It seems like every time I turn around these days I run into another story about vaccination. To me the message seems clear: everyone without a contraindicating medical issue should get vaccinated, especially for measles, but probably in general. Refusing to do so endangers the health of those who can’t. It seems pretty straightforward to me, but when I recently read Eula Biss’s, On Immunity, I discovered there’s a lot to be said about vaccination and how it relates to embodiment, identity, power, and choice. Especially when explored by Biss, an elegant and thoughtful writer and thinker.
I’ve read a lot about herd immunity lately, but, of the accounts I’ve run across, only Biss explains it in the context our larger humanity:
Herd immunity, an observable phenomenon, now seems implausible only if we think of our bodies as inherently disconnected from other bodies. Which, of course, we do.
By saying this she raises, and addresses, the obvious question—but why? This observation leads her to explore how our sense of the relationship between the individual and the community has been shaped by the Enlightenment and by capitalism.

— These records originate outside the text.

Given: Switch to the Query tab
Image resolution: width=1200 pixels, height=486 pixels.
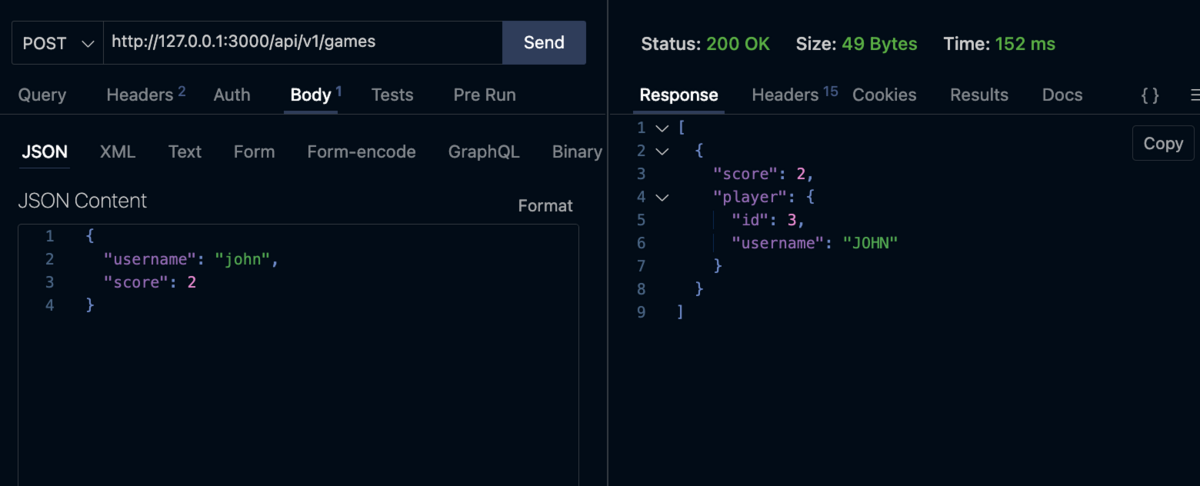Looking at the screenshot, I should click(x=42, y=95).
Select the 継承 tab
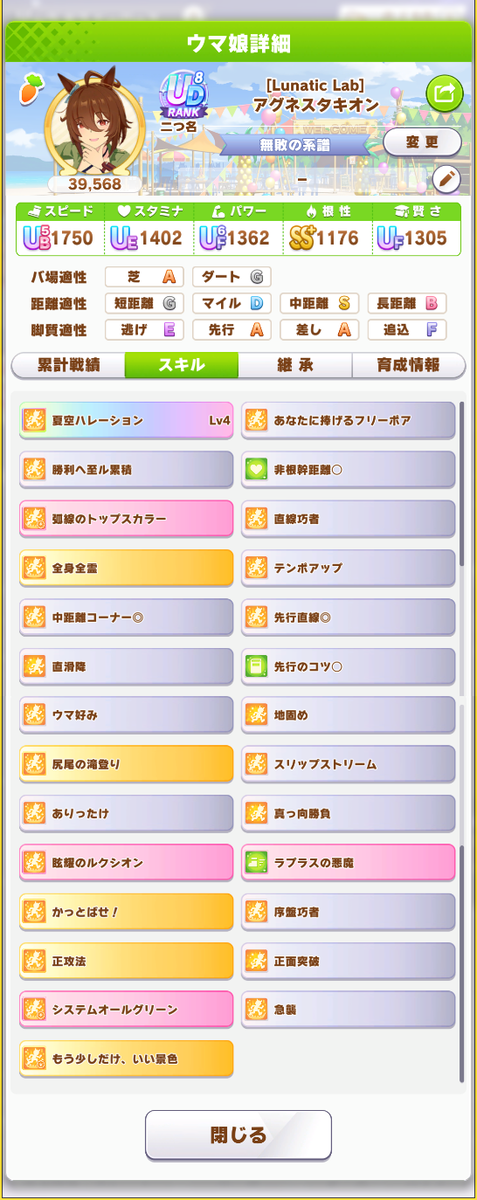The height and width of the screenshot is (1200, 477). [295, 365]

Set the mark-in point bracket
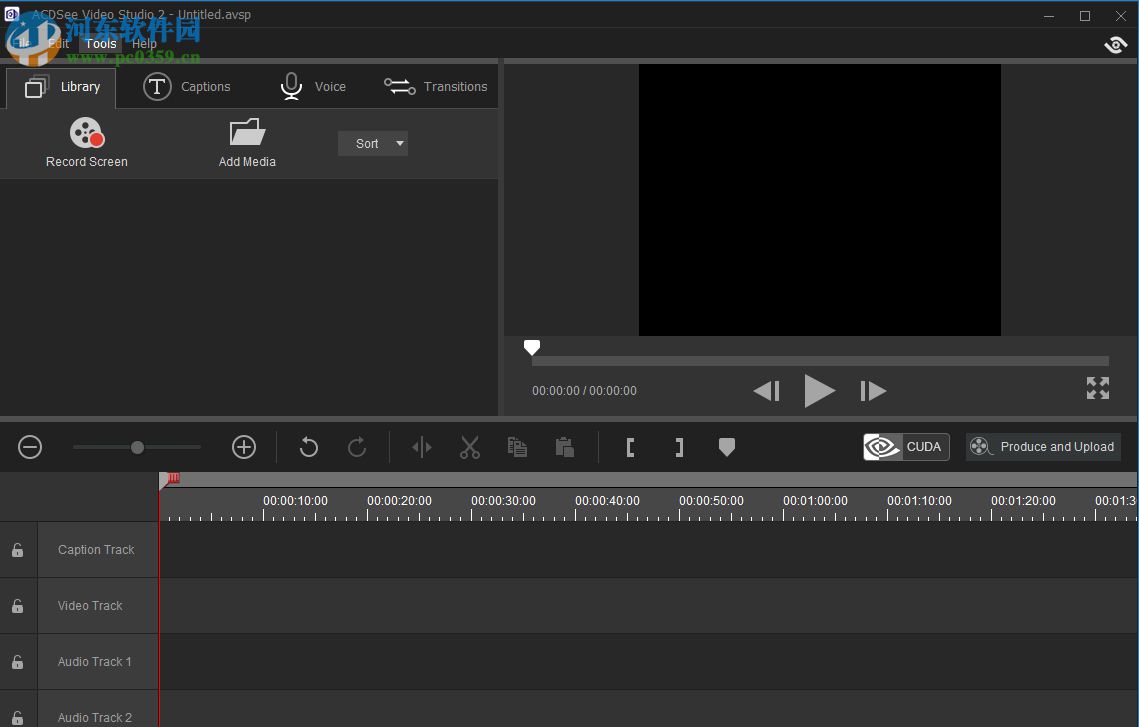click(631, 447)
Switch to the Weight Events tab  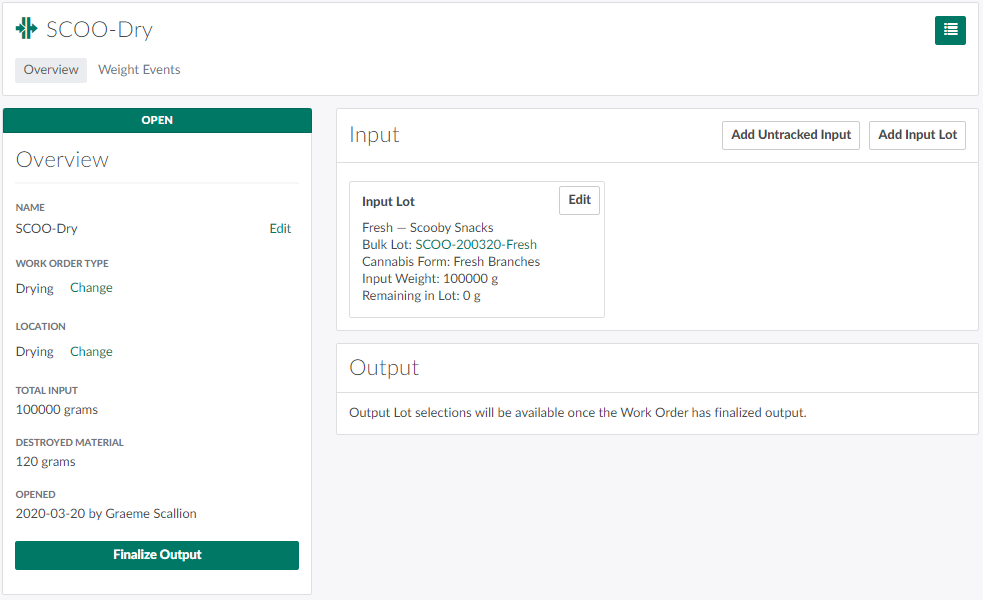point(139,70)
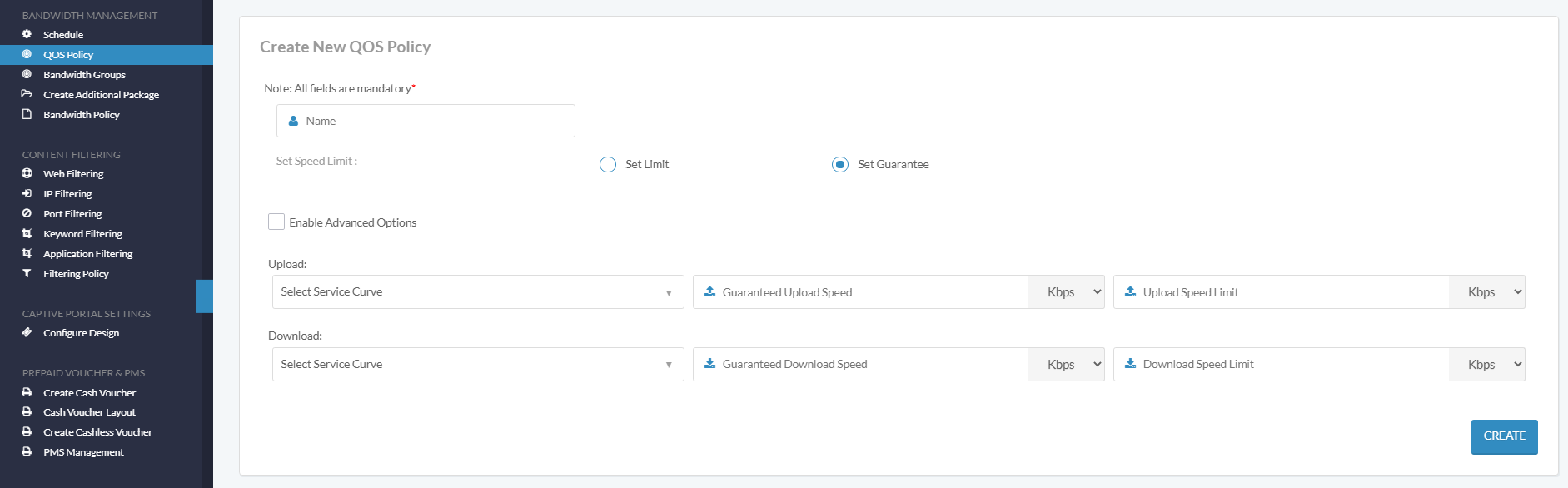Viewport: 1568px width, 488px height.
Task: Change Guaranteed Upload Speed Kbps unit dropdown
Action: 1067,292
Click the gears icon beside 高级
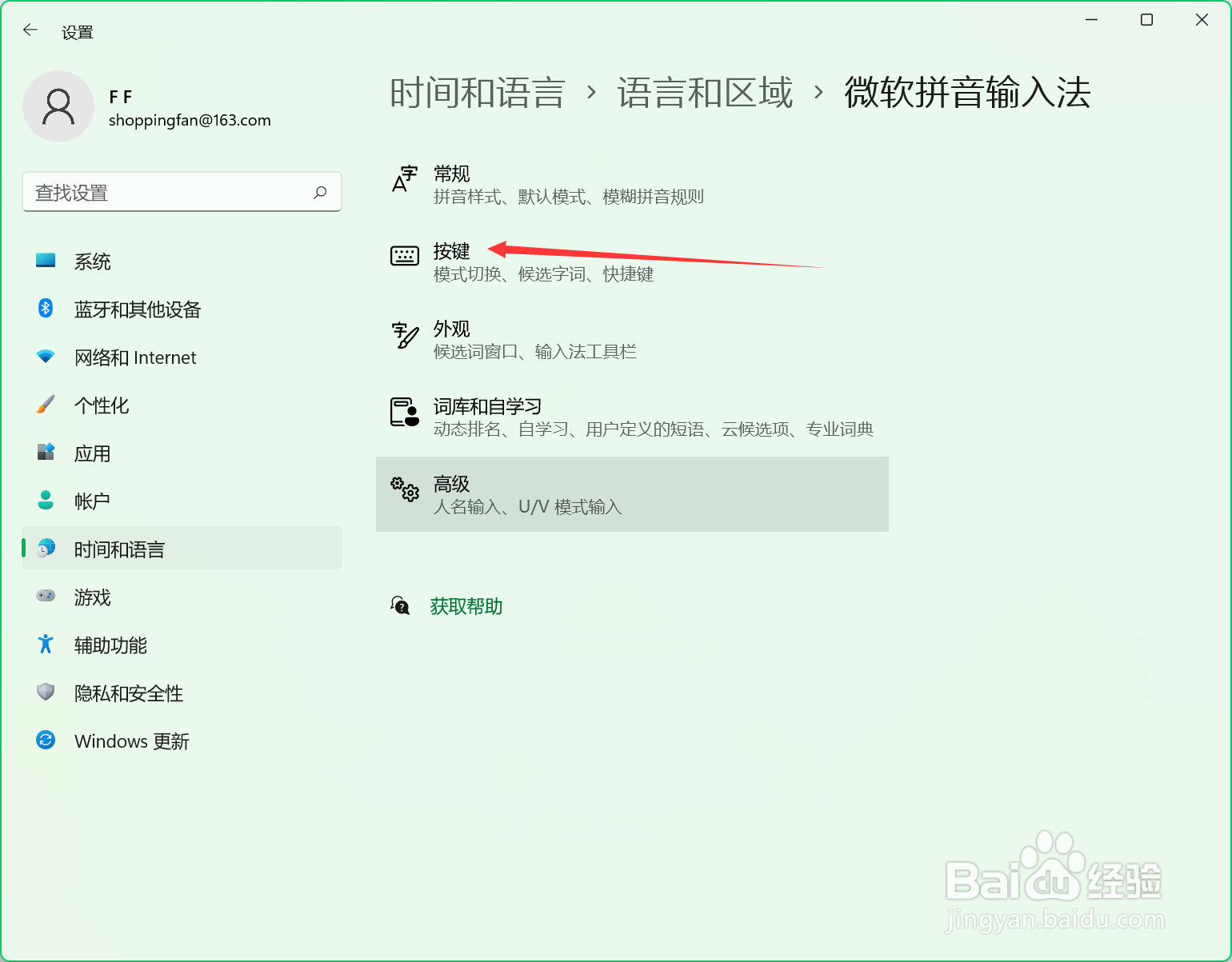 (404, 489)
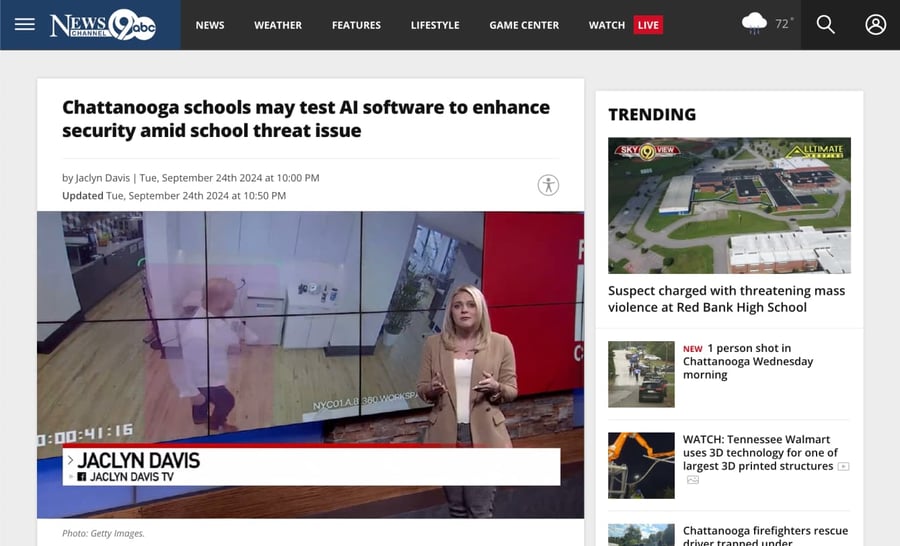This screenshot has width=900, height=546.
Task: Click the user account profile icon
Action: [875, 24]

When she addresses the political dynamics of vaccination, Biss points out that unvaccinated children (who tend to be the children of white, highly educated, relatively well-off mothers) pose a threat to under-vaccinated children (who tend to be the children of poor mothers).
She insightfully locates one source of these dilemmas in our booming culture of fear, the same fear that leads many parents to deny their children the developmental experience of solitude:
What has been done to us seems to be, among other things, that we have been made fearful. What will we do with our fear? This strikes me as a central question of both citizenship and motherhood.
I could go on. I am amazed that a book about the vaccination controversy and one mother’s quest to decide whether or not to have her own child vaccinated could be so rich, wide-ranging, and thought-provoking. But it is.